Stored records

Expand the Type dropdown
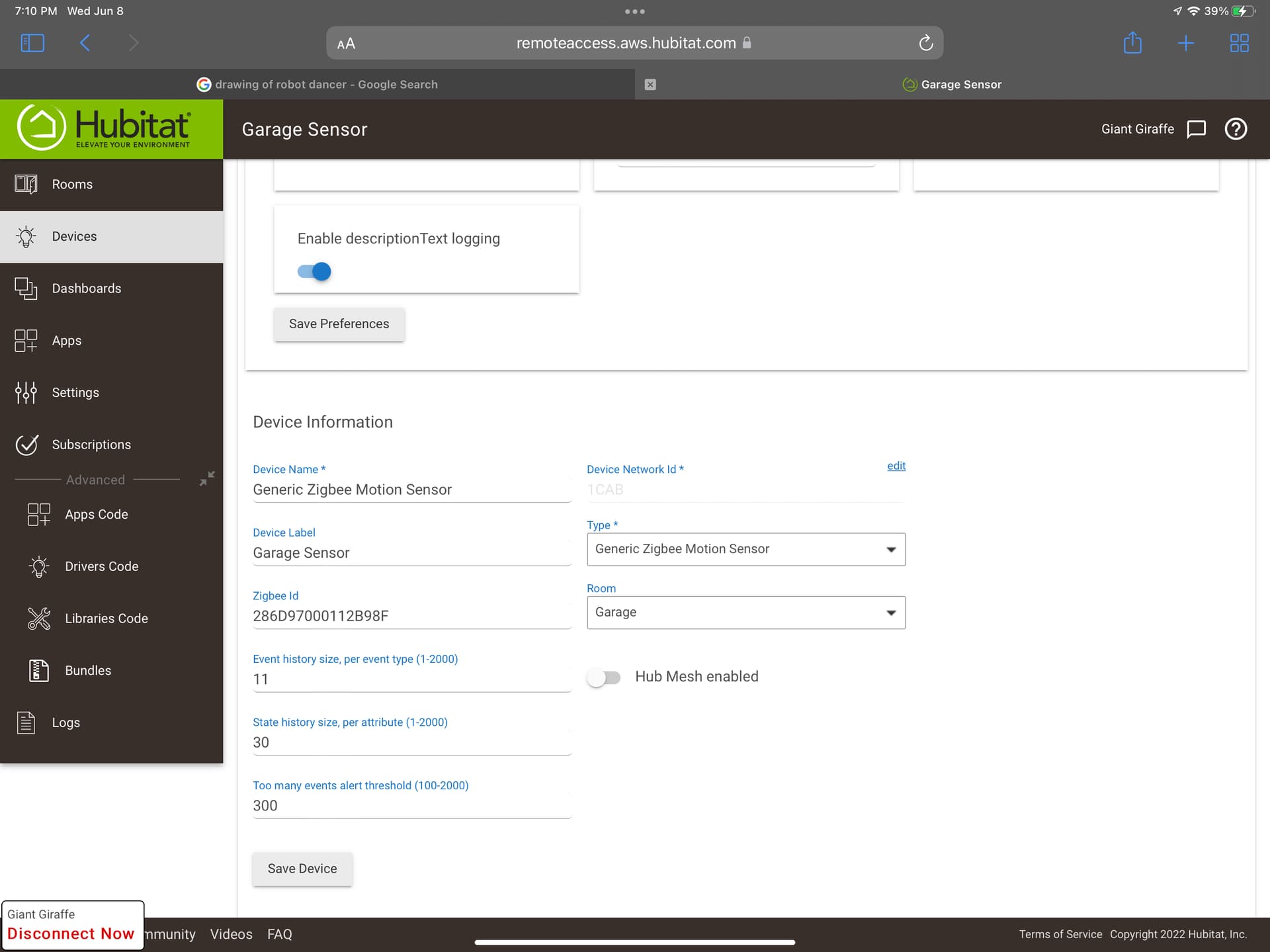1270x952 pixels. click(746, 549)
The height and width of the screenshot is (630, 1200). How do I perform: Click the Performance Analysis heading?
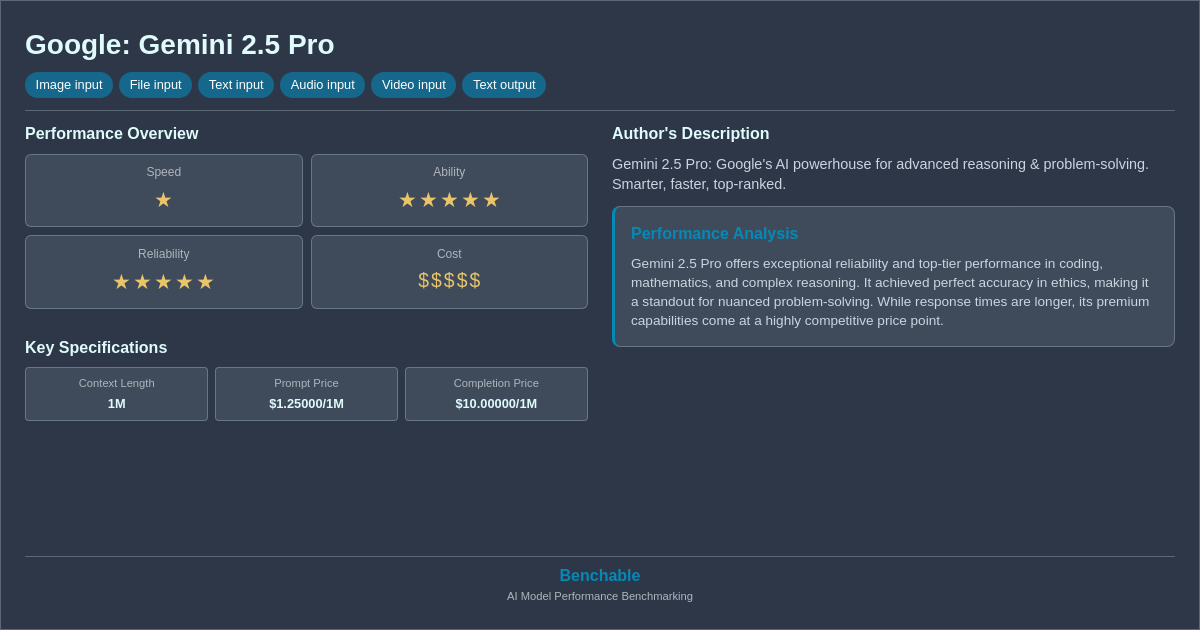point(714,233)
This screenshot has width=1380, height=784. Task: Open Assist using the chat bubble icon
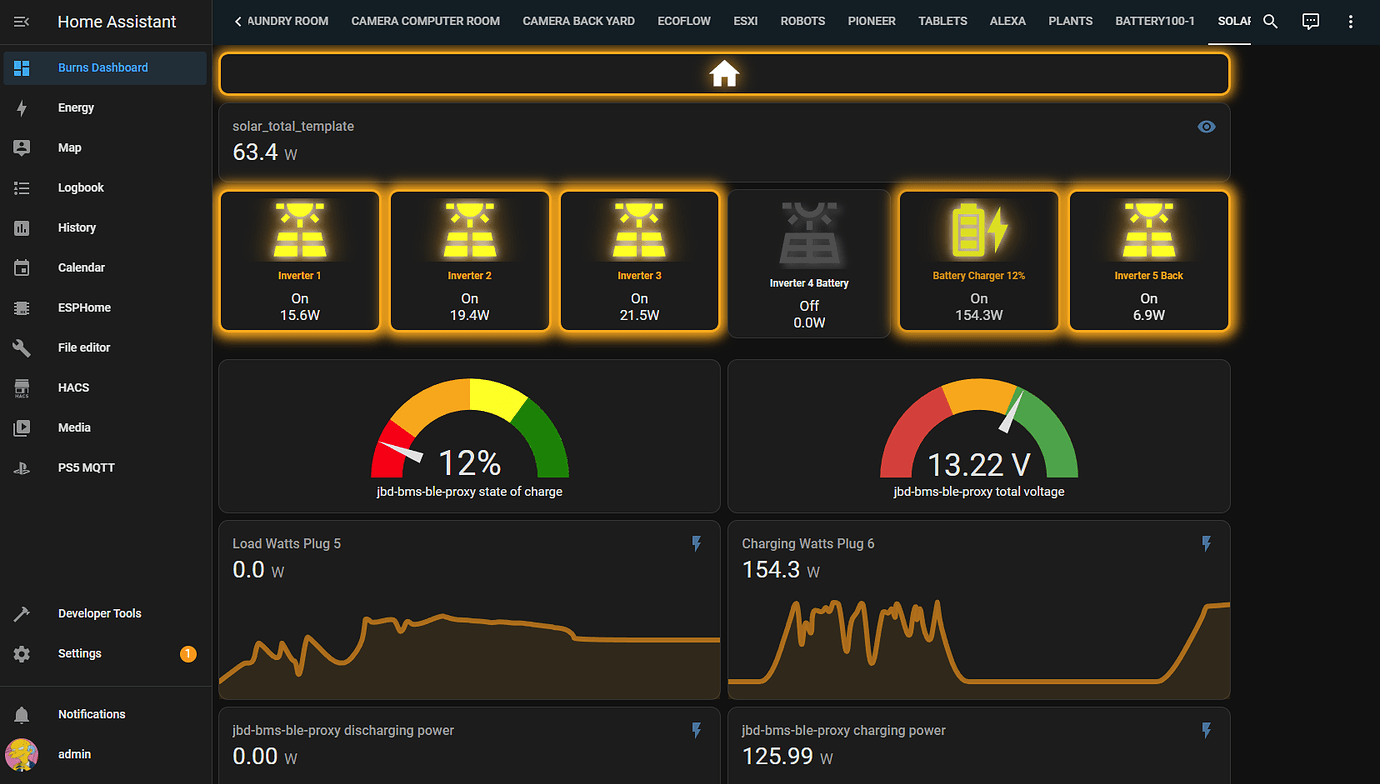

» What is needed
Omit the pictures. Transcribe every record exactly.

» Reply to the task
Expand the Type dropdown
1270x952 pixels. click(746, 549)
The height and width of the screenshot is (630, 1200). How do I perform: Click the Performance Analysis heading?
point(714,233)
This screenshot has width=1380, height=784. Task: Open Assist using the chat bubble icon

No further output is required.